Norconex / crawlers

Norconex Crawlers (or spiders) are flexible web and filesystem crawlers for collecting, parsing, and manipulating data from the web or filesystem to various data repositories such as search engines.
https://opensource.norconex.com/crawlers
Apache License 2.0
183 stars 68 forks source link

id must be less than 128 characters #323

Closed mhaegeleD closed 7 years ago

mhaegeleD commented 7 years ago

Hallo, I have tried to use the collector in combination with the AWS-Cloudsearch-Comitter.

And I have (still) 2 problems: 1) is there any chance to commit the crawled-results again to AWS in case of something failed, hours of crawling are lying on the harddisk, but there was problems to transmit it to AWS (first problem was the results got too big ("Request size exceeded 20971520 bytes". Any hints how to prevent this error?), second problem in next (smaller) try: There was an ID longer than 128 characters:-( )

2) How can I ensure, that the generated ID isn't longer than 128 characters, because then AWS says no: """id" must be less than 128 characters" and everything fails

Thank you very much for your help,

Many Greetings Michael

essiembre commented 7 years ago

Those are limitations of AWS CloudSearch. You can try to work around them with the following:

Problem 1: Request size exceeded 20971520 bytes AWS CloudSearch restrict document size to 1MB and a document batch to 5MB. You can try to eliminate batch size errors by setting the committer <commitBatchSize> to a very low value.

Eliminating the individual document size problem can be more challenging.

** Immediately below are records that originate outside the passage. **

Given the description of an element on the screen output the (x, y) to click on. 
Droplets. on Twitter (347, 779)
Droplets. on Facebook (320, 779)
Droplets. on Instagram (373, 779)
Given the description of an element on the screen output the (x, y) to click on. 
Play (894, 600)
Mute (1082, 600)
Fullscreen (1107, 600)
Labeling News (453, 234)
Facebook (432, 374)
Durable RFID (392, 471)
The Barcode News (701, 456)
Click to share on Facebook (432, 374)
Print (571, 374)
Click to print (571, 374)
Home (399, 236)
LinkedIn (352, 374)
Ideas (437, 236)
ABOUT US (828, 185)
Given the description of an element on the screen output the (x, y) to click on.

If you assume 2-bytes per characters (UTF-8), you can try the following as a post-parse handler in your importer section.

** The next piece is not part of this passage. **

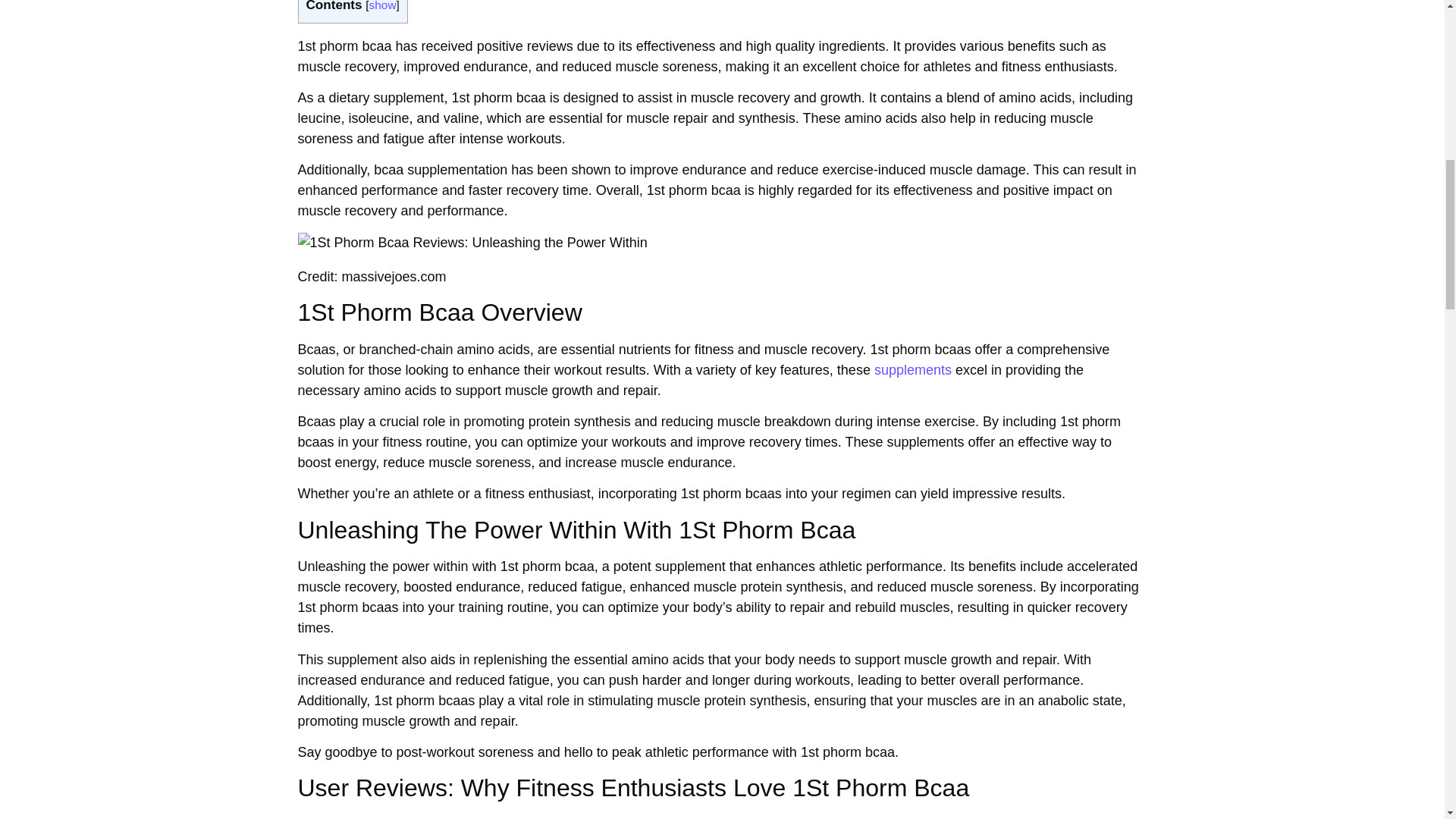
supplements (913, 369)
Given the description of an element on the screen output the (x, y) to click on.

<tagger class="com.norconex.importer.handler.tagger.impl.ReplaceTagger">
      <replace fromField="document.reference">
          <fromValue>^(.{1,2500000})</fromValue>
          <toValue>$1</toValue>
      </replace>
</tagger>

Problem 2: "id" must be less than 128 characters In addition to its length, AWS CloudSearch mandates that the ID only contains alphanumeric characters plus these: _ - = # ; : / ? @ &. The following should address both (goes in your crawler config):

  <urlNormalizer class="com.norconex.collector.http.url.impl.GenericURLNormalizer">
    <replacements>
      <replace><match>&amp;view=print</match></replace>
      <replace>
         <match><![CDATA[[^\w\-=#;:/\?@&]]]></match>
         <replacement>_</replacement>
      </replace>
      <replace>
         <match>^(.{1,127})</match>
         <replacement>$1</replacement>
      </replace>
    </replacements>
  </urlNormalizer>

There is a problem with this approach. You may create duplicate URLs if the truncated portion is what makes a URL unique. If this is a problem and you know of a unique metadata field in pages you crawl, it maybe best to use that as the CloudSearch ID. Alternatively, you can create your own IURLNormalizer to dynamically generated a unique ID that is constant for each doc and short enough.

mhaegeleD commented 7 years ago

Thank you very much!